Oh my wow! I ordered a sample of this book yesterday and just purchased the full book. I don’t think a book has ever captured my thoughts and feelings so well. How do you know the dysfunctional family of Worry, Fear, and Anxiety? Unfortunately I was initiated into this family at an early age, and have been struggling with them ever since.
Which cry keeps you up at night: What if? What now? What will they think? I am a complete “what if” person, I have the ability to come up with every possible situation and scenario available. This is an ability I am more than ready to rid myself of.

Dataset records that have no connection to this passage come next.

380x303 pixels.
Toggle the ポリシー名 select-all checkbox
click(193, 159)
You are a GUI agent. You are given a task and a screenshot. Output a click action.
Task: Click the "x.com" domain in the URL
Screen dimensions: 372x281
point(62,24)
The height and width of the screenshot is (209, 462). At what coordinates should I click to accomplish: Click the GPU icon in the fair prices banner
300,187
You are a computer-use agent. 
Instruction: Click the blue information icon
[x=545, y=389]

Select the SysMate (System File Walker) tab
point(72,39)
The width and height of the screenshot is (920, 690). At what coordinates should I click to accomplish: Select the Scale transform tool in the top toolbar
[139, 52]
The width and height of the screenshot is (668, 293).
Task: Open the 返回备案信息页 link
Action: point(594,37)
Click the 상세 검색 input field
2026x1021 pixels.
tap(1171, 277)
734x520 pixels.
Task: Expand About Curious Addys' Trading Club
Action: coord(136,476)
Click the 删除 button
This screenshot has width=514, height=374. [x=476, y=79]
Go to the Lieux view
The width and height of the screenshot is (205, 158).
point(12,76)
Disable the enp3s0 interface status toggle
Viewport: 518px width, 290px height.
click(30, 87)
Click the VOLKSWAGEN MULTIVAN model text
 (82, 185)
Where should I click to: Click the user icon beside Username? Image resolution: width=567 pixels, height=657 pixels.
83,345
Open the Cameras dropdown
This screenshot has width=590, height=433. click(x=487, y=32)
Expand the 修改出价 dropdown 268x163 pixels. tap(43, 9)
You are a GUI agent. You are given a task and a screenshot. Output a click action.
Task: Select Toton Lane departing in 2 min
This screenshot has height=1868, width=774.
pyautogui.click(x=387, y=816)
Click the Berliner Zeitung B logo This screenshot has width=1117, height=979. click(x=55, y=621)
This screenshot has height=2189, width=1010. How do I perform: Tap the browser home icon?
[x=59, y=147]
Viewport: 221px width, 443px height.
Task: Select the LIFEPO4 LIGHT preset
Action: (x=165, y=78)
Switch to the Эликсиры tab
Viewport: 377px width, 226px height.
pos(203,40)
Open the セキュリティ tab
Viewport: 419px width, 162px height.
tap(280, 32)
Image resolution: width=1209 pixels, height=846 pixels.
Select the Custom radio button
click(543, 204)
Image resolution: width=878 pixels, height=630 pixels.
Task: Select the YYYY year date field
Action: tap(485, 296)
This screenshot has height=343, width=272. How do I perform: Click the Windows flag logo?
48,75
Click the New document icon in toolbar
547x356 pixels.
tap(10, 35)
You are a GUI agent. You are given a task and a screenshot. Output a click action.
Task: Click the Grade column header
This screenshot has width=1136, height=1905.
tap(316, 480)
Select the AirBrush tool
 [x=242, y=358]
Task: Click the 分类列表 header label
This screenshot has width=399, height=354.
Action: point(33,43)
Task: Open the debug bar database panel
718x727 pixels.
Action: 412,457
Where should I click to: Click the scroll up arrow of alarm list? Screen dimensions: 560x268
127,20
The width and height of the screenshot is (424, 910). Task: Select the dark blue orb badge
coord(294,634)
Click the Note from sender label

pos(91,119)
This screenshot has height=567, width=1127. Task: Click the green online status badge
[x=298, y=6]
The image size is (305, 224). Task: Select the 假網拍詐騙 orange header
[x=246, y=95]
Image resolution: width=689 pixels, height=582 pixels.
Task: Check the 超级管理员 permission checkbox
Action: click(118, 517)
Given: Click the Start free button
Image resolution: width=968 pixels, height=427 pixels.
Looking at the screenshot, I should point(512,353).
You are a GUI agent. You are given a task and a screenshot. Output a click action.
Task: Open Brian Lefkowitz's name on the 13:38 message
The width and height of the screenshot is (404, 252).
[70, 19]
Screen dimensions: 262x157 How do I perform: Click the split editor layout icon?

What does “Fear drives. But Love leads” mean to you? Fear pushes me to do things and act based on the fear. Love leads, it guides instead of pushes. I am very excited to jump into this book, I seek peace and I know that it will only come from God. But I am open to change and willing to surrender it all to him. Very happy for this resource. 🙂
TEllison —
My “What if” sister! I feel like I’ve lived a few hundred (thousand?) lives because of all the “what if…” scenarios I come up with AND live out, complete with emotions. It’s exhausting, and it keeps me from being fully present in my real here-and-now life.
I’m with you — “more than ready” to be rid of it!!!
SO glad you’re resonating with the book! One way the Holy Spirit works in my life is by bringing resources right when I’m ready for them, and this is clearly the case with this book.
Um, yeah – how did you get a poster of me??? I’ve been writing about Anxiety, Worry and Fear this week – it’s a battle I’ve waged for ages, too. This is a great post and now I will have to BUY THE BOOK (or win a copy here!) cuz I know ALL TOO WELL how that dysfunctional family works!!!
LOL Queen Mommy!!!
I simply took a picture in the mirror! 🙂
Please leave us some links to your blogs on Anxiety, Worry, and Fear — and join our Link-Up tomorrow!!!
You’re so right about this being a battle. I’m SO encouraged that women are coming together to fight it together!
Gia —
I was a basket case of anxiety as a teenager, but nobody had a clue. I sought much human help, and some offered relief, but you’re so right that God is the only real complete answer.
Hi Cheri,
When I was a teenager I had a lot of Anxiety. No one seemed able to help me. My mom took me to the doctor, but the doctor wasn’t able to help. I give God the glory for healing me. I don’t have any Anxiety now. 🙂 I just have What If’s at night that keep me awake at night but I just need to remember that God is in control and I finally fall asleep. Thank you, God.
Sounds like a book I need to read!
Lisa —
I’m a voracious reader who is more than willing to put down a book after the first chapter or two if it doesn’t grab me, and this one’s getting read word-for-word ’til the end! I love her authenticity and honesty…I keep writing, “Me, too!” in the margins!